For everything I ever loved to be ripped away from me.

 

Everything I tried to be good for was gone.

 

My brain shorted out, completely blanking from thought, and all that remained was the anger swirling around inside me. I didn’t know why I was so angry. I didn’t understand why I felt like there was a hole in my chest the size of a bowling ball.

 

I cut the engine and sat staring numbly at the farm house. A little of the anger I felt faded away and was replaced with a familiar and warm feeling. This place meant something to me… but I couldn’t quite place exactly what.

 

I stepped into the house, the back door banging closed behind me. Gran was at the sink, facing away. “Well, there you are! I was wondering when you two would be home. Did everything go okay?” She turned, her face losing some of the happiness it held.

 

“Sam?” she questioned. “Is Heven with you?”

 

The names cut through me like a spear, tearing a rift the size of a valley inside me. I shot away from the door, through the kitchen, and raced up the stairs, ignoring Gran’s calls behind me.

 

I collided with something at the top of the steps, the body giving way and falling backward. Kimber let out a sharp sound of surprise and then looked up at me with annoyance in her eyes. I didn’t apologize. I just kept going, past her toward the space that called to me like a siren.

 

“Sam?” she said from behind.

 

I ignored her and threw open the door, stepping into the bedroom that my body craved. I took a deep breath. The familiar scent that was Heven filled me up inside, whistling through that hole that resided in my chest.

 

My eyes searched for her, sought out every corner, every place inside the room. They wanted to see a person that wasn’t there.

 

“Sam!” Kimber snapped, jerking my arm, drawing my attention.

 

I stared at her, not really thinking, only hearing that silence inside my head.

 

“What happened? Where’s Heven?”

 

“What are you doing here?” I snapped. My thoughts were jumbled, but I knew enough to know she shouldn’t be here.

 

“I left something behind.
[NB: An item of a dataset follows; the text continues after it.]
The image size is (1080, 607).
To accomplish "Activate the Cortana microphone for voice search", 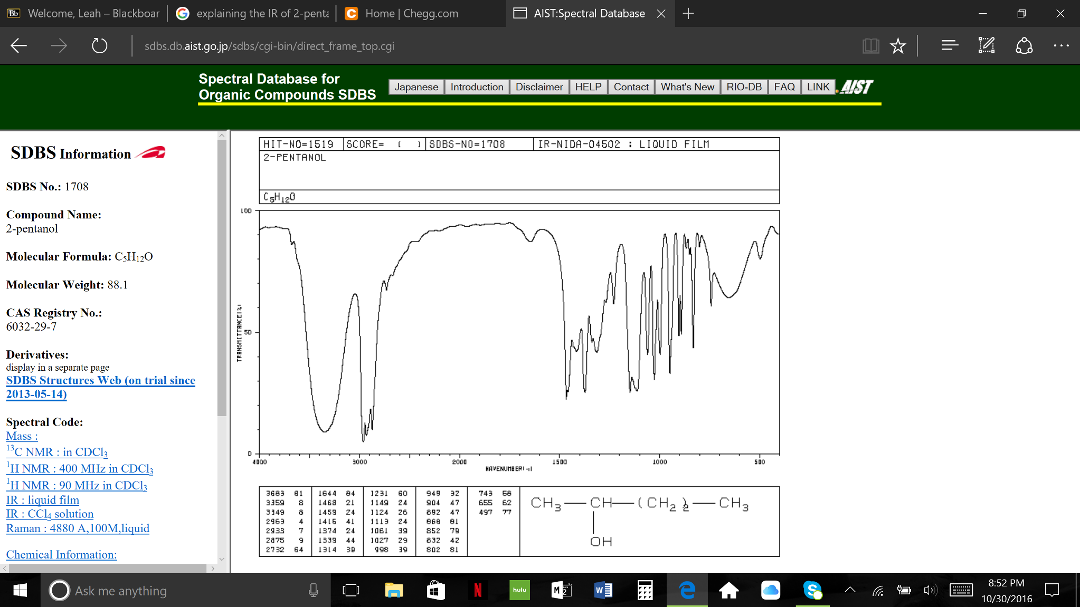I will pyautogui.click(x=314, y=590).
I came to get it before you got home.” Her voice took on a solemn tone.

 

What was I doing here? How did I end up here? This isn’t where I was supposed to be. I had things to do… damage to invoke.

 

I shoved my way past her and went back down the stairs. I could hear her following me, racing down the steps, but I didn’t turn back. In the kitchen, Gran stood there with this fearful look on her face.

 

“Sam. Tell me what’s happening.”

 

“I can’t,” I said, the words ripping from my throat. I physically couldn’t say the words. I could scarcely believe them. “Gotta go.”

 

I pushed out the back door, palming my truck keys, slid in, and revved the engine. Just as I threw it into reverse, Kimber jumped into the passenger seat. Her door slammed as I took off down the drive, throwing up gravel and dirt in my wake.

 

“Where are we going?” Kimber demanded.

 

I stared out the windshield, my mind not focusing on any one thing.

 

“Are we going to get Heven?” she asked.

 

That name, that name did things to me. It made me feel hollow but electrified at the same time. The sting of anger was sharp and I pushed down on the gas a little bit more.